■ Entries shown ■
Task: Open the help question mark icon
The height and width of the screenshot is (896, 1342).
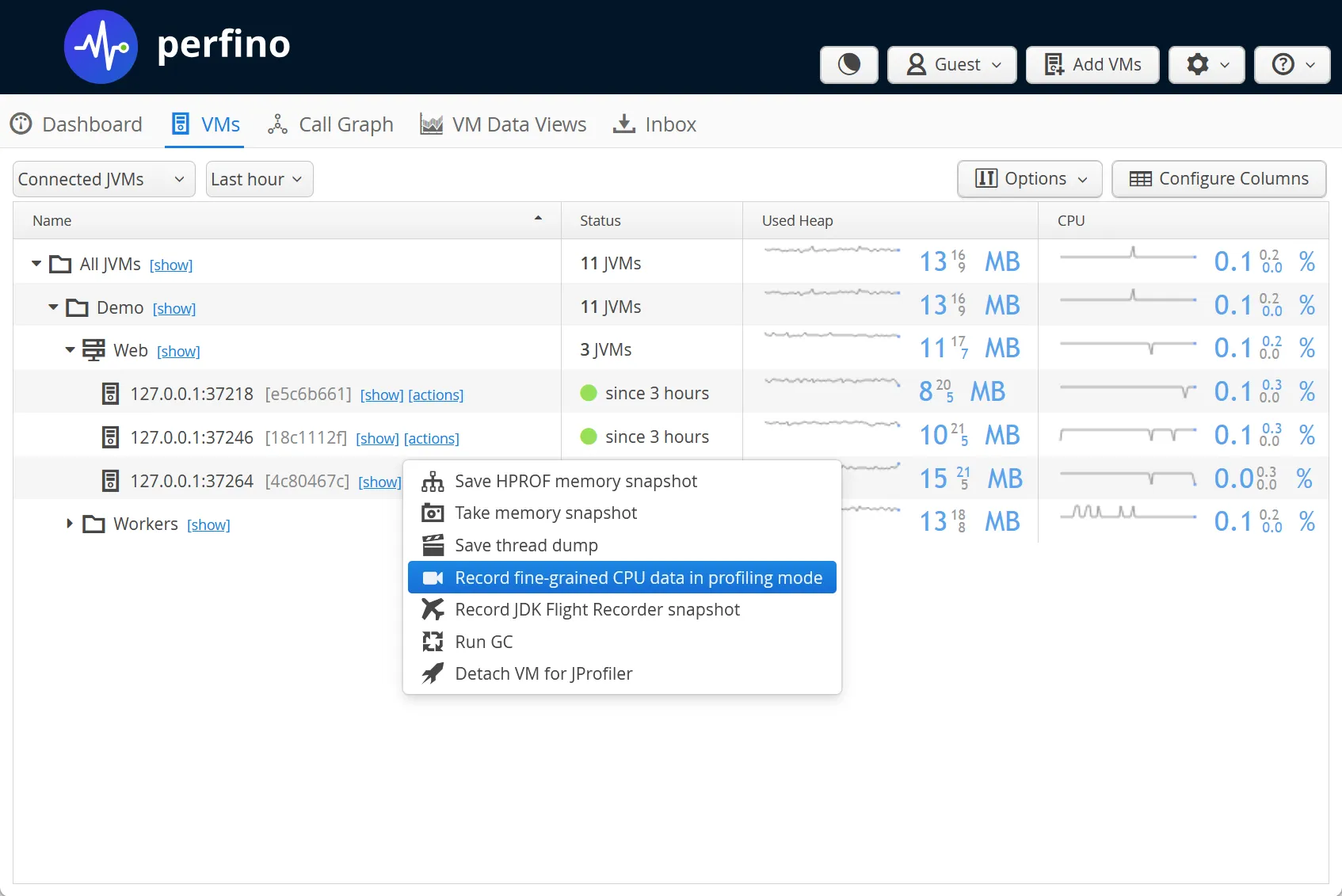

---

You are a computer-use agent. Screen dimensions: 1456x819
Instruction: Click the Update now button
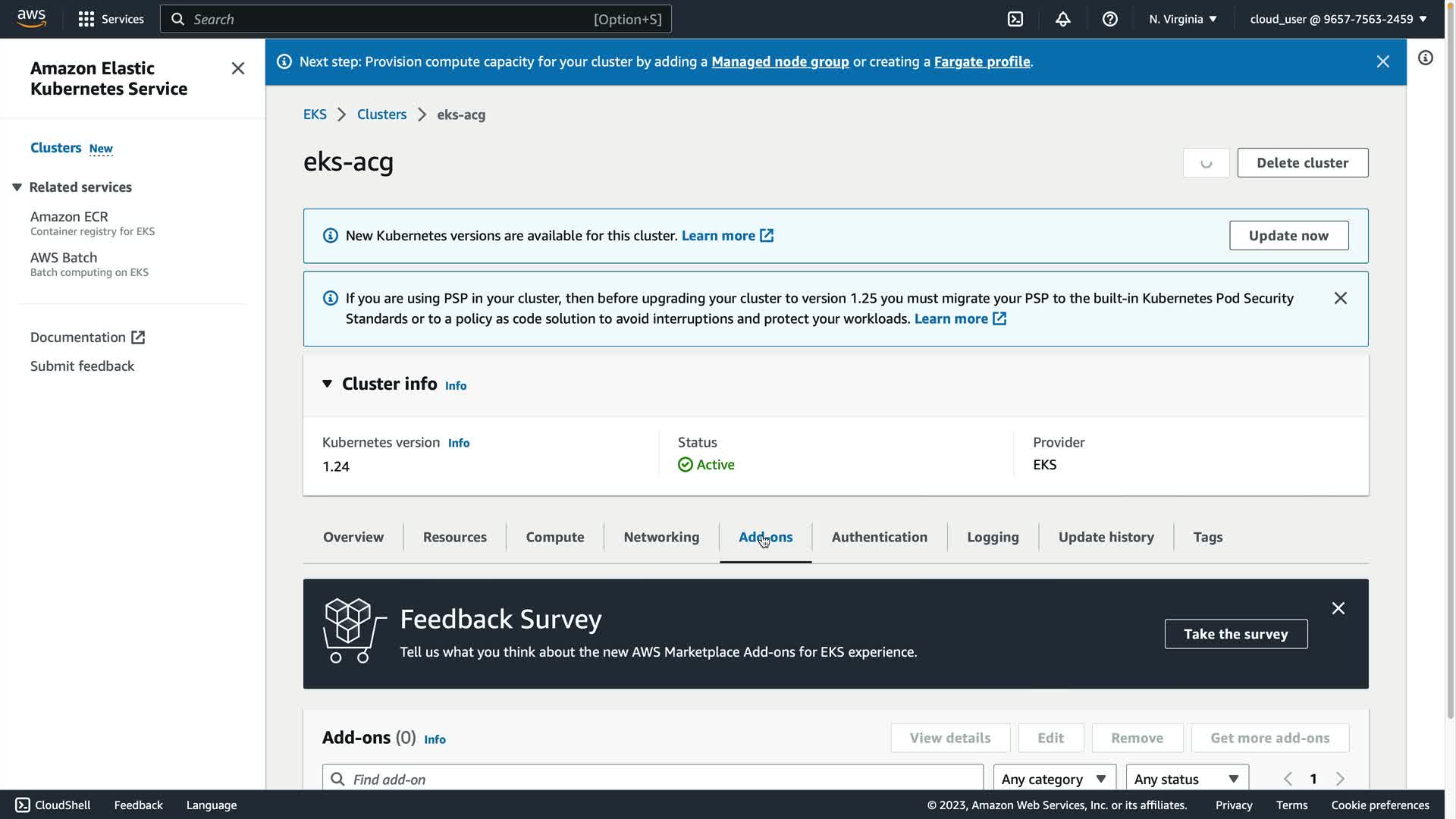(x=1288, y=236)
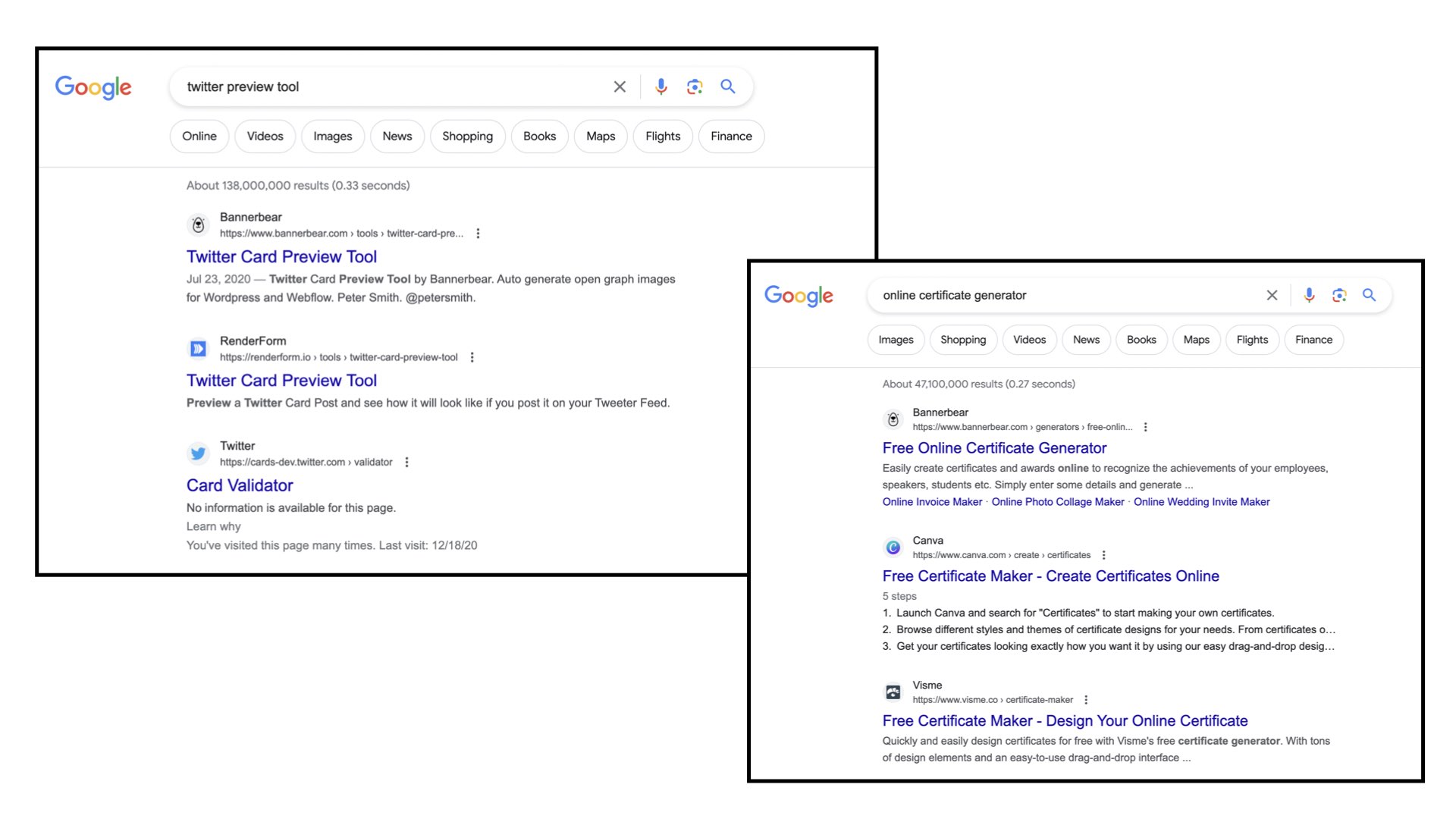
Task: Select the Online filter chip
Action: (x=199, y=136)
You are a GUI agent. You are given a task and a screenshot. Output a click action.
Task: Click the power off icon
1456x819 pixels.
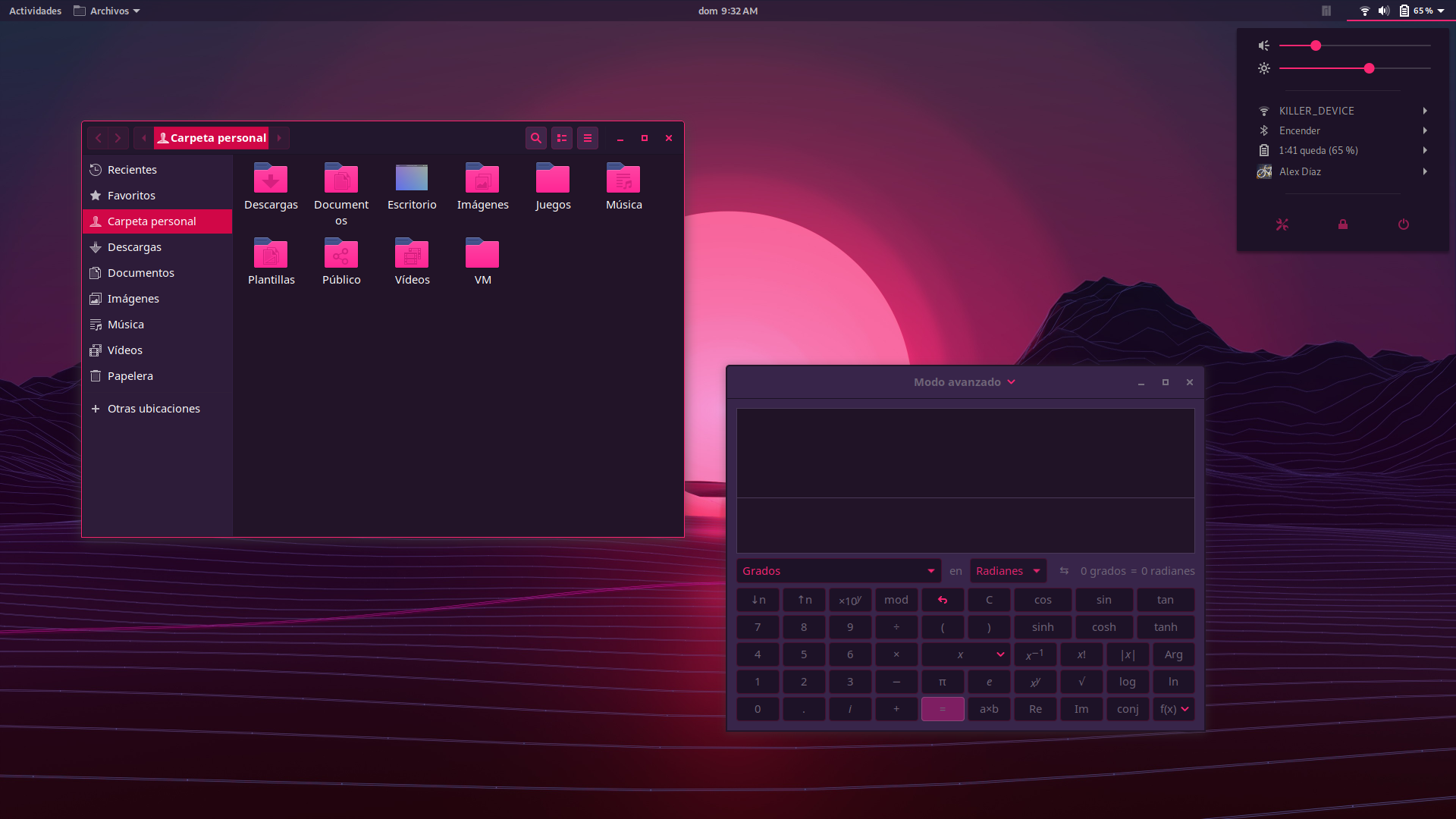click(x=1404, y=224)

■ Exercise objective ■
Everything from the line containing "Task: Open the help question mark icon" through the line containing "The height and" in the material above should be retyped exactly, both ends included, and nothing more.

■ Result of this exercise ■
Task: Open the help question mark icon
The height and width of the screenshot is (896, 1342).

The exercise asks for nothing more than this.